A causa di un errato certificato di morte trasmesso dall’Asl di Frosinone all’Inps, un pensionato di Posta Fibreno è stato considerato deceduto dall’Istituto che gli ha subito sospeso l’assegno.
Frosinone – Un errore burocratico surreale ha trasformato la vita di Michele, un 78enne di Posta Fibreno, in provincia di Frosinone, in un incubo degno di un racconto di Kafka. Da marzo 2025, l’uomo non riceve più la sua pensione perché, per l’INPS, risulta morto a causa di un certificato di morte emesso per sbaglio. La vicenda, riportata da Il Messaggero, nasce dalla confusione con il decesso reale di un familiare e si è trasformata in una battaglia contro una macchina amministrativa che sembra ignorare la sua esistenza in vita.
Il certificato di morte sbagliato e la pensione interrotta
L’odissea di Michele inizia il 24 febbraio 2025, quando un suo familiare di 90 anni muore presso l’ospedale Santissima Trinità di Sora, in provincia di Frosinone. Nella concitazione della compilazione dei documenti per le onoranze funebri, viene redatto un certificato di morte corretto per il defunto, ma, per un errore umano, ne viene emesso un secondo intestato erroneamente al 78enne Michele.

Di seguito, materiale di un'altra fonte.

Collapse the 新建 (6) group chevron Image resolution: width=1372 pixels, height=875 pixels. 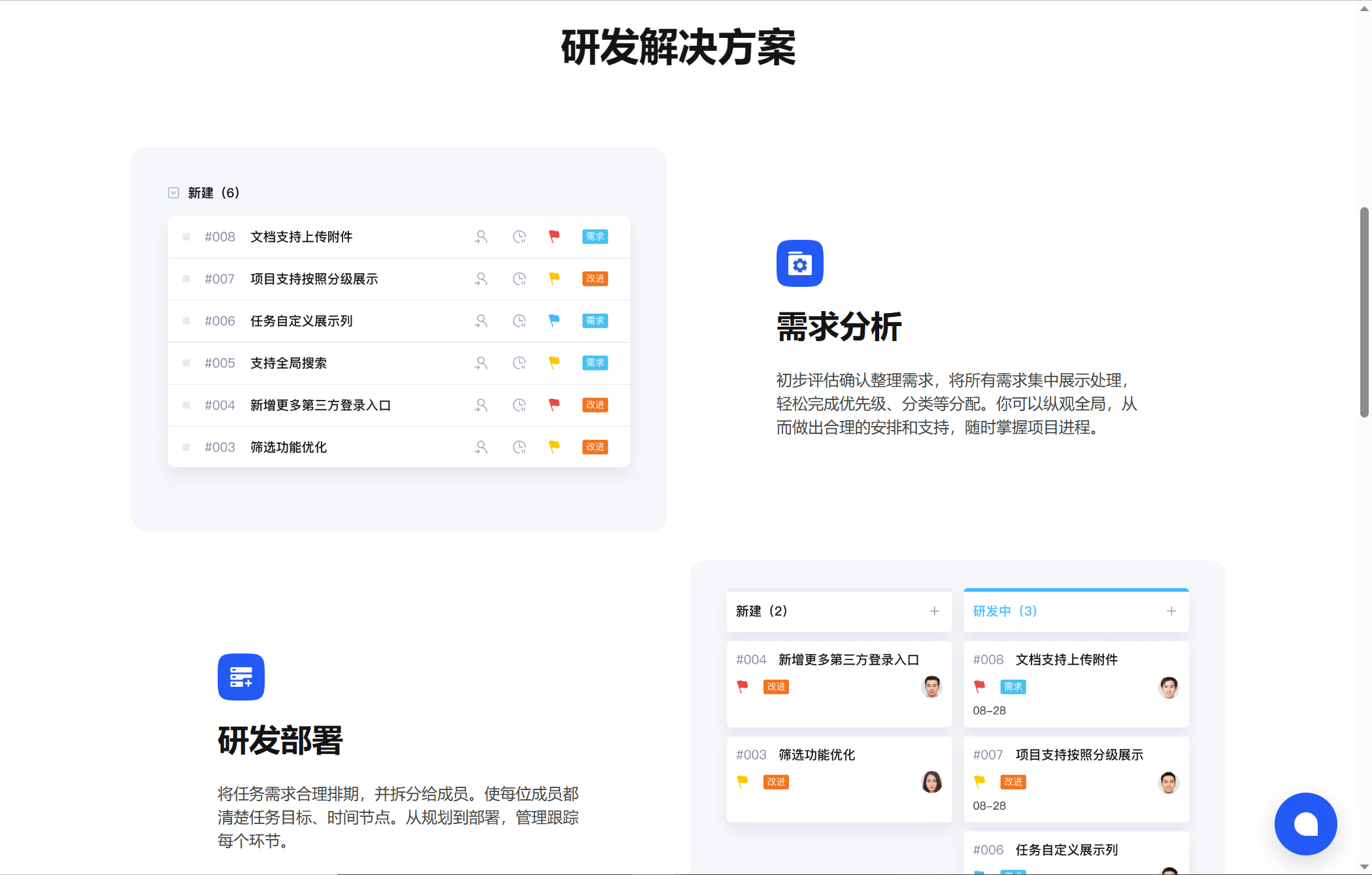[173, 193]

Questo documento, trasmesso all’ASL di Frosinone, innesca una catena di conseguenze amministrative: la comunicazione del decesso arriva all’INPS, che, senza ulteriori verifiche, sospende la pensione di Michele a partire dalla rata di marzo 2025. Due giorni dopo, il 26 febbraio, l’ASL si accorge della svista e invia una comunicazione correttiva all’INPS, segnalando che Michele è vivo. Tuttavia questa rettifica viene ignorata dalla “macchina burocratica”, che ha già avviato la procedura di cessazione degli emolumenti. Il risultato è che Michele, vivo e in buona salute, si ritrova senza la sua unica fonte di sostentamento, costretto a combattere per dimostrare la propria esistenza.
Lo choc della scoperta: “Per noi lei è morto”

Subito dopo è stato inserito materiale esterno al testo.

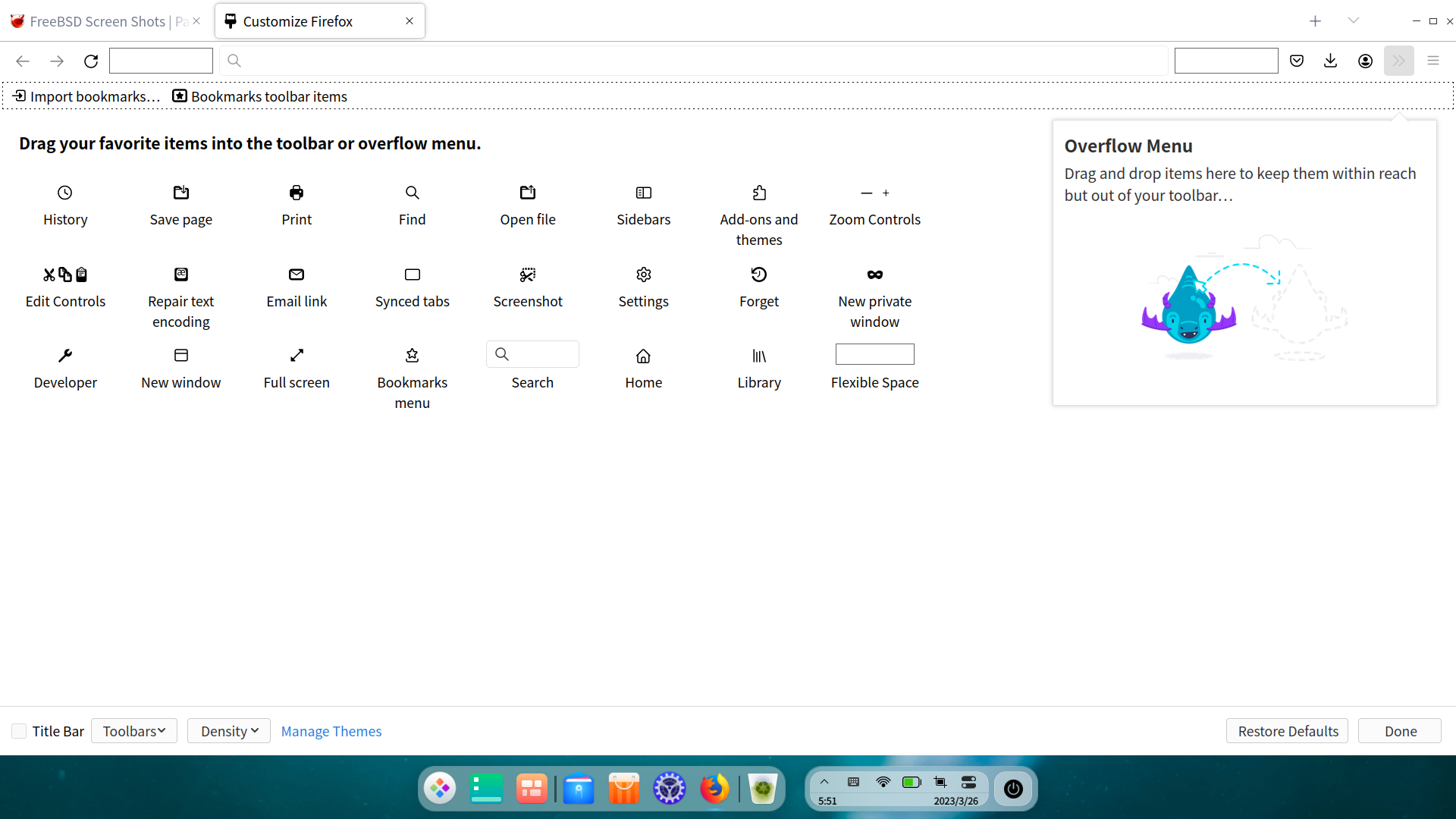Click the Developer wrench icon

click(65, 356)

A marzo, preoccupato per il mancato accredito della pensione, Michele si reca presso gli uffici INPS di Frosinone per chiedere chiarimenti. La risposta che riceve è tanto surreale quanto spiazzante: “Guardi che lei è morto. Se vuole dimostrare il contrario, porti un documento che attesti che è vivo.” La scena pirandelliana vede un uomo in carne e ossa costretto a giustificare la propria esistenza di fronte a un sistema che lo considera defunto. Neppure la sua presenza fisica basta a sbloccare la situazione. L’INPS richiede una documentazione formale per rettificare l’errore, un iter che si rivela lento e complesso. Michele, come racconta a Il Messaggero, è incredulo: “È tutto così assurdo, non ci credo. Ma soprattutto quei soldi mi servono, non ho altra fonte di sostentamento.” Senza pensione, l’uomo si trova in gravi difficoltà economiche, costretto a sostenere spese quotidiane senza reddito e a correre tra patronati e avvocati per risolvere una situazione che non avrebbe mai dovuto verificarsi.
La battaglia legale per la pensione: una diffida per ripristinare la verità
A prendere in mano la situazione è l’avvocato Antonio Lecce, che ha inviato una diffida formale all’ASL di Frosinone, chiedendo un’immediata rettifica del certificato di morte e la trasmissione del documento corretto a INPS, INAIL e Ministero dell’Economia e delle Finanze (MEF). La diffida rappresenta un ultimatum: se l’errore non sarà sanato in tempi rapidi, il caso finirà davanti a un giudice. La diffida punta a costringere l’ASL a collaborare con l’INPS per aggiornare i dati anagrafici e riattivare la pensione, ma il processo si scontra con i tempi lunghi della burocrazia. In casi simili, la correzione di errori anagrafici può richiedere mesi, soprattutto quando coinvolge più enti pubblici. Nel frattempo, Michele vive in un limbo amministrativo, costretto a dimostrare di essere vivo in un sistema che lo ha cancellato.